The past several quarters have been characterized by a slow, but consistent decrease in demand for growth capital. Fortunately, this trend appears to be turning around. This is particularly the case for small businesses which are poised for stronger growth in 2014. Medium-sized businesses, on the other hand, are likely to experience a similar year as 2013, with slow growth, if any, says Pepperdine University’s Dr. Craig Everett, an assistant professor of finance and director of ongoing research on small business financing through the Pepperdine Private Capital Markets Project.

This is unfortunate for the jobs situation, because medium-sized businesses are the engine for white-collar employment growth. One factor contributing to this situation is continued uncertainty over health care costs and bottom-line impacts of the Affordable Care Act.

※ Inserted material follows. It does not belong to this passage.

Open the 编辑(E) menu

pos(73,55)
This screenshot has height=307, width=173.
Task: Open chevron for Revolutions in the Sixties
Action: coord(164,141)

We will continue to see increased consolidation in the middle-market with strong M&A deal flow, anticipates Everett. This will be driven in part by a continuation of the low cost of senior debt, which is borrowed money that a company must repay first if it goes out of business as well as the low cost of mezzanine debt.

Mezzanine debt is frequently associated with acquisitions and buyouts, where it may be used to prioritize new owners ahead of existing owners in case of bankruptcy.

These factors are resulting in business valuations continuing to be relatively high, which means 2014 will be a good year to sell a growing business, predicts Everett.